Malgré une augmentation des dépenses de santé en Afrique, beaucoup de gens ont toujours un accès limité aux soins de santé de qualité, en particulier dans les zones rurales et les régions isolées.
Le poids des maladies telles que le VIH, la tuberculose et le paludisme, le manque de personnel de santé et les défaillances de gestion et d’organisation ont eu un effet dévastateur.
La mortalité maternelle est en hausse et l’espérance de vie ne cesse de baisser dans de nombreux pays africains.

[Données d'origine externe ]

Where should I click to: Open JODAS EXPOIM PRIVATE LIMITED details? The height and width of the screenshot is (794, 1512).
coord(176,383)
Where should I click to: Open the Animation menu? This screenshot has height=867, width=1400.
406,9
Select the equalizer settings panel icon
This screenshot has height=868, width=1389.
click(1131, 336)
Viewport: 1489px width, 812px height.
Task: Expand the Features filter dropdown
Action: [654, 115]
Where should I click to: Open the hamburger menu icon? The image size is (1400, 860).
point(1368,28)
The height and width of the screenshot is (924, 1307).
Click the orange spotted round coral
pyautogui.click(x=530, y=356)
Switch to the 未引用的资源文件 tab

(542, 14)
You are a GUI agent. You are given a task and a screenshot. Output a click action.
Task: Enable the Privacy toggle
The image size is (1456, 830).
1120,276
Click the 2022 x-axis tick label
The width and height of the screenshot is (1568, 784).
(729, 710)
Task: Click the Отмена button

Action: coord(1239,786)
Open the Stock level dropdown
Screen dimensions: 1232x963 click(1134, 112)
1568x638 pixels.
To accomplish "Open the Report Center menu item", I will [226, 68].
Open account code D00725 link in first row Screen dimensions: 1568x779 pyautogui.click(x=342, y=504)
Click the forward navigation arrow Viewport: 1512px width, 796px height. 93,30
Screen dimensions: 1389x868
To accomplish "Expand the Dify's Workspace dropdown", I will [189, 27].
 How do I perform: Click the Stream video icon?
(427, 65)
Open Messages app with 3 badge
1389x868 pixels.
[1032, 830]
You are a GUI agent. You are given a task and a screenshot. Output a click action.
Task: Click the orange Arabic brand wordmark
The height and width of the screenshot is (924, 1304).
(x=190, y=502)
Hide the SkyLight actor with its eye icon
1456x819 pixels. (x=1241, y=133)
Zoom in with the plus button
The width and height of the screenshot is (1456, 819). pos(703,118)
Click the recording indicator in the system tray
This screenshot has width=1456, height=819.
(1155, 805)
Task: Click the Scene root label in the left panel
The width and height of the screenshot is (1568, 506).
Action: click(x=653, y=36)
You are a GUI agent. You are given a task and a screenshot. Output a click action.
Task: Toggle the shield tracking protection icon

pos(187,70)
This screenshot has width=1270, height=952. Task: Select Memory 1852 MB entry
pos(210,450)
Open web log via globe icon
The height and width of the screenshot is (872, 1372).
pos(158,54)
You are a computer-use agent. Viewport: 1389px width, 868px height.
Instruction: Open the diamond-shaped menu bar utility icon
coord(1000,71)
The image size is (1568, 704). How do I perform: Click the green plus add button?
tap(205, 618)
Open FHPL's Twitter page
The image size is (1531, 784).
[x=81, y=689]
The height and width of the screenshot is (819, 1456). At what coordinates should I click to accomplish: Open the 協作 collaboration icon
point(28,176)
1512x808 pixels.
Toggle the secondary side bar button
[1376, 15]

Aujourd’hui, l’accent est mis sur les soins de santé curatifs dans les hôpitaux et centres de santé des grandes villes, plutôt que sur la formation à la prévention et aux traitements de base dans les communautés urbaines et rurales pauvres.
L’AMREF adopte une approche plus pragmatique de la santé en prenant en compte tous les facteurs constitutifs d'une offre de soins de qualité, y compris les travailleurs de santé du secteur formel, les agents de santé communautaire, les laboratoires et l'approvisionnement en médicaments.
Par exemple, pour lutter efficacement contre le VIH/Sida, il ne suffit pas d'injecter de l'argent dans les traitements anti-rétroviraux.
Il faut aussi qu'il y ait un nombre suffisants d'agents de santé qualifiés pour administrer les médicaments. Des système de distribution des médicaments doivent être mis en place en-dehors des grandes villes.
Et les communautés ont besoin de savoir comment se prémunir contre le VIH/Sida.
Dans le même temps, elle incite les autorités nationales, régionales et locales à répondre efficacement à cette demande.
Ceci vise à ajuster au mieux l'offre de soins aux besoins des populations.